Frequency: Offered occasionally.

Cross-Listed as: MCST 276, POLI 276, and RELI 276


GERM 277 - Metaphysics in Secular Thought

All readings and class taught in English; no pre-knowledge required. A widespread tendency in contemporary Western societies is to associate metaphysics with religion, if not with what is often dismissively called the "irrational." This course will dismantle this myth by reading closely European philosophy and political theory, mostly since the seventeenth century, in their relation to theology and their reception by twentieth-century critical theory. This will allow us to examine the ways in which secular thought emerges not as an alternative to metaphysics-something which thought cannot supersede anyway-but rather as a different way of dealing with the very same metaphysical questions and issues that concern religion, from the meaning of life to the imminence of death, and from (actual or imagined) guilt to the hope for redemption. We shall endeavor to identify the similarities and differences between the 'secular' and the 'religious' ways, including their respective relations to rationality. Readings may include: Aristotle, Talal Asad, George Bataille, Walter Benjamin, Kenneth Burke, Richard Dienst, Emile Durkheim, Michel Foucault, Sigmund Freud, Peter Harrison, Jacques Lacan, Karl Marx, Marcel Mauss, Carl Schmitt, Baruch Spinoza, Alberto Toscano, Max Weber, Slavoj Zizek.

§ §

• Given instruction 1: According to the course description for GERM 277, in what language are the readings and class taught?
• Given instruction 2: List the metaphysical questions and issues that the course description for GERM 277 names as concerns of religion.

§ §

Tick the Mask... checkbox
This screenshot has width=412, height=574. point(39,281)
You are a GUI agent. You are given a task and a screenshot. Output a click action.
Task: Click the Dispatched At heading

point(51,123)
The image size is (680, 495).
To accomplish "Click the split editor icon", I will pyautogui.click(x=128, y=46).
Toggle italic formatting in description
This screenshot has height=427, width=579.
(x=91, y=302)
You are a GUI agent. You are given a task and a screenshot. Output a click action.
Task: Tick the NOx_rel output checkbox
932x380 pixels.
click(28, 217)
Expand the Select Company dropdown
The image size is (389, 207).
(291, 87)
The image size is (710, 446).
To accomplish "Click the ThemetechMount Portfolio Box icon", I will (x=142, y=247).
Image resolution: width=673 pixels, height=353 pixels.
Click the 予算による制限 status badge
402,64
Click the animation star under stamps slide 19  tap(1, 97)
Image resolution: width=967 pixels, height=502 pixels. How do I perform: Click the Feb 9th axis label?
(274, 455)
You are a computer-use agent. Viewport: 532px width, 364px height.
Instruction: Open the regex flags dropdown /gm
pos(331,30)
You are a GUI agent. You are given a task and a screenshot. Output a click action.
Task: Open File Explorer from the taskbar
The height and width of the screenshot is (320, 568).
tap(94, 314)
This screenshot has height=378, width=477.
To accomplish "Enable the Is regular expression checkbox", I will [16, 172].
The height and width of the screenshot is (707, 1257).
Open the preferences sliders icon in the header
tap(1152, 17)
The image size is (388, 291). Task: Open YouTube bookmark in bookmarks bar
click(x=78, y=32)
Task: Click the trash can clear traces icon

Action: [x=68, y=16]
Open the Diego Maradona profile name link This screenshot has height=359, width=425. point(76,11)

§ §

• Complete response 1: English.

• Complete response 2:
- The meaning of life
- The imminence of death
- Guilt (actual or imagined)
- The hope for redemption